**What to do**
Pull out every line in the listing below that contains the string "icon". Case matters.

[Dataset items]
_ _ _ _ _ _ _

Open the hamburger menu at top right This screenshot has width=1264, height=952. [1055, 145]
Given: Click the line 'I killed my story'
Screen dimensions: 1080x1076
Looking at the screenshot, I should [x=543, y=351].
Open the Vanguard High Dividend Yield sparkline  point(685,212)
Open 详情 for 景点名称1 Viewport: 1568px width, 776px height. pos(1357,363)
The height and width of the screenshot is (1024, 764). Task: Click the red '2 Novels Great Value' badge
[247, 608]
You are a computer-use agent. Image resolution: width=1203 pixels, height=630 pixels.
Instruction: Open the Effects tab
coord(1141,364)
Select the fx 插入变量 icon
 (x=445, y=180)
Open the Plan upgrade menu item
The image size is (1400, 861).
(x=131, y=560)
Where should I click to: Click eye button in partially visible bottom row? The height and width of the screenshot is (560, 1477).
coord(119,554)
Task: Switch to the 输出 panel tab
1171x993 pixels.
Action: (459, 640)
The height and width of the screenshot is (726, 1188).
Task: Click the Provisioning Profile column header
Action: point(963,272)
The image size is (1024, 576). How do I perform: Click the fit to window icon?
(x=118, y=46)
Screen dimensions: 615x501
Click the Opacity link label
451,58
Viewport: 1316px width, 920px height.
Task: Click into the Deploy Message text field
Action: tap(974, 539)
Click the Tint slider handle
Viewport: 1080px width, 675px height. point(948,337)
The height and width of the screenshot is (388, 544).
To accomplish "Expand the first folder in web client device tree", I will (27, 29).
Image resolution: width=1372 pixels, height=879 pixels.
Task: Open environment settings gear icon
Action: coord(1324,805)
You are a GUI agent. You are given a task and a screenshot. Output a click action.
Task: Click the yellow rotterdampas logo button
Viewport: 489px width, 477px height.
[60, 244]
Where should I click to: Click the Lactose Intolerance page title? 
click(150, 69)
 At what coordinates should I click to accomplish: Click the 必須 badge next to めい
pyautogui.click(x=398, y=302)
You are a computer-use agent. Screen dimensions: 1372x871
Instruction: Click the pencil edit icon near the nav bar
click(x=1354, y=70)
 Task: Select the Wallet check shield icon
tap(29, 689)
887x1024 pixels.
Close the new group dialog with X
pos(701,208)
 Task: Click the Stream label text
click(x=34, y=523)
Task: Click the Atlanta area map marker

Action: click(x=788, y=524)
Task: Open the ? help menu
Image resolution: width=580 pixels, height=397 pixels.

_ _ _ _ _ _ _

**Full output**
Select the fx 插入变量 icon
The image size is (1024, 576). How do I perform: Click the fit to window icon?
Task: Open environment settings gear icon
Instruction: Click the pencil edit icon near the nav bar
 Task: Select the Wallet check shield icon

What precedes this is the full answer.